Its been an exciting week, with the announcement on Tuesday of the Prime Minister's Science Prize winners for 2021! 

In today's episode we speak to both the Science Teachers and Future Scientist Prize winners, as well as the main Science Prize winning team leader Distinguished Professor Dame Jane Harding.

The show has explored a few different habitats this month. From naturally rare and threatened limestone ecosystems in the Waitaki valley, to the murky waters of Otago Harbour, to the remnant patches of forest in Kirikiriroa Hamilton.

I also visited the University of Auckland to catch up with researchers involved in a new Centre of Research Excellence tackling inequity gaps in heart health. Pūtahi Manawa co-director Dr. Anna Rolleston explains why to do this it needs to be 'business not as usual'.

And in great news for the show, Our Changing World has been nominated as a finalist for two categories in the 2022 NZ Radio Awards - Best Weekly or Daily Feature and Best Factual Podcast. Winners will be announced in July.

If you want to keep up to date with the show, or to get in touch, you can connect with us on Facebook or Twitter where we use the handle @RNZscience or you can email the show on ourchangingworld@rnz.co.nz.
● ● ●
• **Stated task**
Please return the radio science show update above word for word, in full.

• **Dataset**
● ● ●
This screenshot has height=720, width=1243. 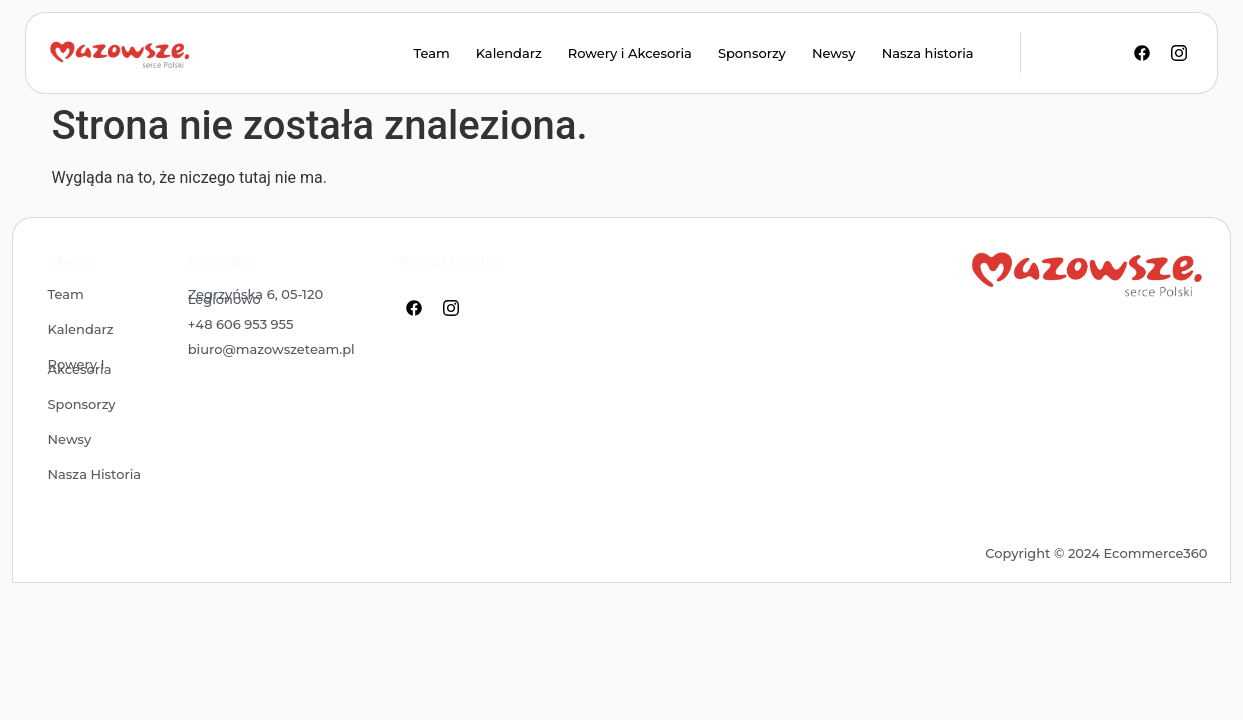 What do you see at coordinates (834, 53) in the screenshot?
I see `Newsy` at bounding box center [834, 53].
● ● ●
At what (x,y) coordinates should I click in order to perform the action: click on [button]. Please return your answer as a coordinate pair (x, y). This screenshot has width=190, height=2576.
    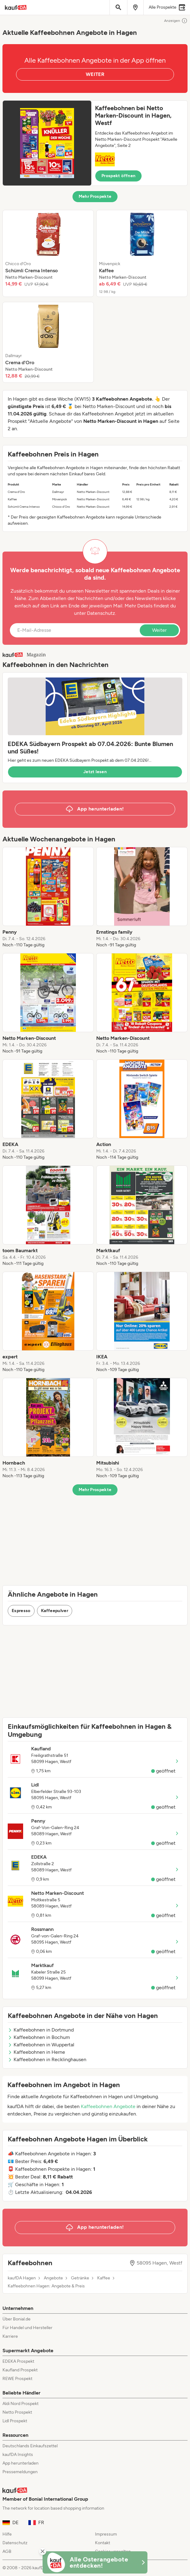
● ● ●
• **Task output**
Its been an exciting week, with the announcement on Tuesday of the Prime Minister's Science Prize winners for 2021! 

In today's episode we speak to both the Science Teachers and Future Scientist Prize winners, as well as the main Science Prize winning team leader Distinguished Professor Dame Jane Harding.

The show has explored a few different habitats this month. From naturally rare and threatened limestone ecosystems in the Waitaki valley, to the murky waters of Otago Harbour, to the remnant patches of forest in Kirikiriroa Hamilton.

I also visited the University of Auckland to catch up with researchers involved in a new Centre of Research Excellence tackling inequity gaps in heart health. Pūtahi Manawa co-director Dr. Anna Rolleston explains why to do this it needs to be 'business not as usual'.

And in great news for the show, Our Changing World has been nominated as a finalist for two categories in the 2022 NZ Radio Awards - Best Weekly or Daily Feature and Best Factual Podcast. Winners will be announced in July.

If you want to keep up to date with the show, or to get in touch, you can connect with us on Facebook or Twitter where we use the handle @RNZscience or you can email the show on ourchangingworld@rnz.co.nz.